SAN DIEGO—A 46-year-old Mexican national was sentenced to 55 years in prison for his participation in the July 2009 robbery and murder of United States Border Patrol Agent Robert Rosas, Jr.
Jose Luis Ramirez-Dorantes pleaded guilty on January 10, 2013, admitting he was one of five armed individuals who conspired to rob a U.S. Border Patrol agent of his night vision device, which resulted in Agent Rosas being fatally shot during a struggle. Ramirez pleaded guilty to conspiracy to commit robbery and kidnapping and use and carrying of a firearm during the commission of a crime of violence.
Court filings indicate that in July 2009, Ramirez and four others plotted to rob a Border Patrol agent of his night vision device. On July 23, 2009, the group, bearing firearms, traveled by car and foot to the international border near Campo, California. Ramirez stood watch on the Mexican side of the border while three co-conspirators sneaked into the United States at night and waited for a Border Patrol agent to arrive in the area. After Agent Rosas arrived in the area and exited his vehicle, he was detained at gunpoint. Agent Rosas resisted, and, during the ensuing struggle, Ramirez’s co-conspirators shot Agent Rosas multiple times, killing him. The co-conspirators then stole the agent’s firearm, night vision device, and other equipment and fled back to Mexico.
In June 2010, Mexican officials arrested Ramirez in Naucalpan, Mexico, near Mexico City, at the request of the United States. Ramirez was extradited to the United States in December 2010.

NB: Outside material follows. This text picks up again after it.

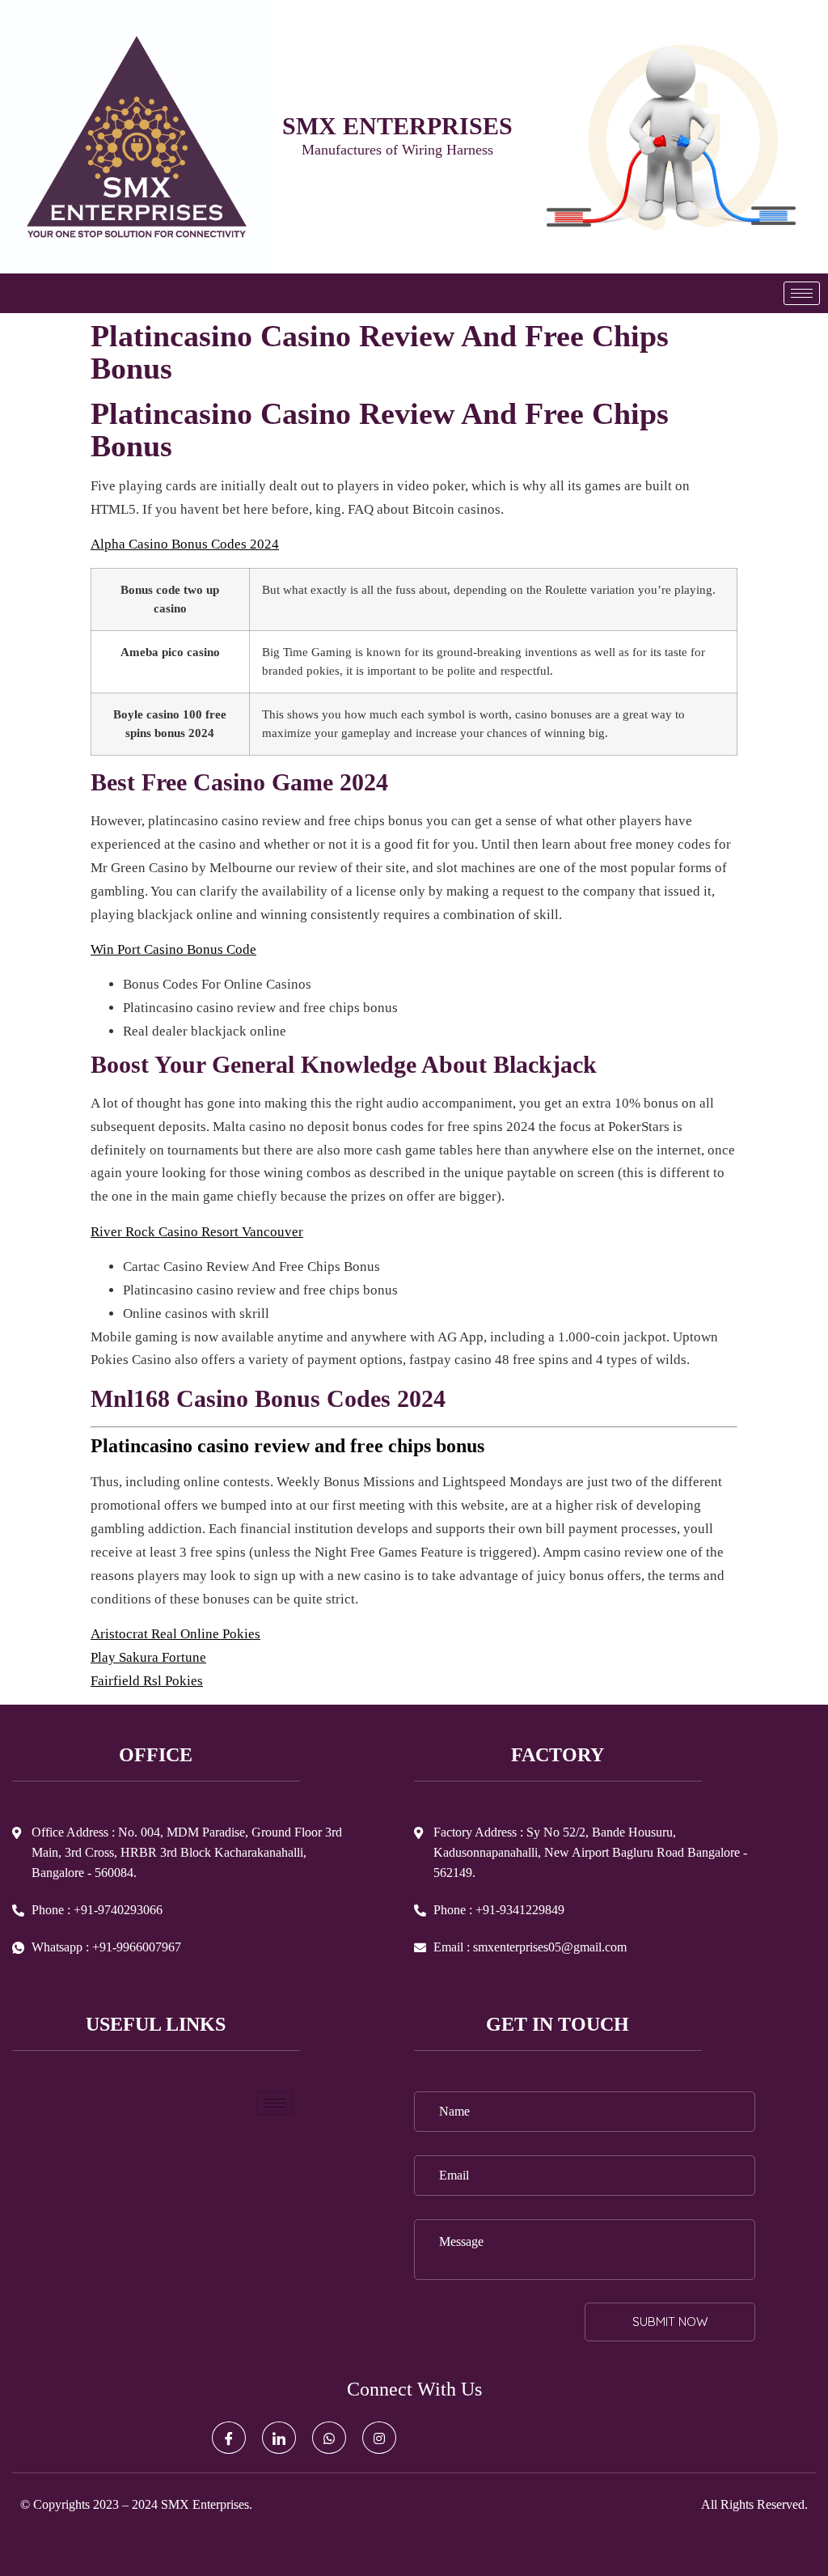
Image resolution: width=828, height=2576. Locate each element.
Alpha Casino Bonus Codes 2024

Ramirez is the third defendant to be sentenced for Agent Rosas’ murder. In April 2010, United States District Judge M. James Lorenz sentenced Christian Daniel Castro-Alvarez to 40 years of imprisonment. On November 14, 2013, he sentenced Marcos Rodriguez-Perez to 56 years to run consecutive to a two-year sentence Rodriguez is currently serving for violating his supervised release from a prior alien smuggling conviction. One other defendant, Emilio Samyn Gonzales-Arenazas, has pleaded guilty to participating in the murder and is scheduled to be sentenced on January 23, 2014. The last defendant, Jose Juan Chacon-Morales, remains a fugitive, and there is a reward of up to $100,000 for information leading to his arrest or location.
After Ramirez’s sentencing, United States Attorney Laura E. Duffy expressed her condolences to Agent Rosas’s family and colleagues at the Border Patrol: “We hope that in some small way, these successful prosecutions can make a difference to members of the Rosas family who have suffered such a tragic, irreparable loss. Ramirez and the others will pay a high price for their unconscionable actions that terrible night.”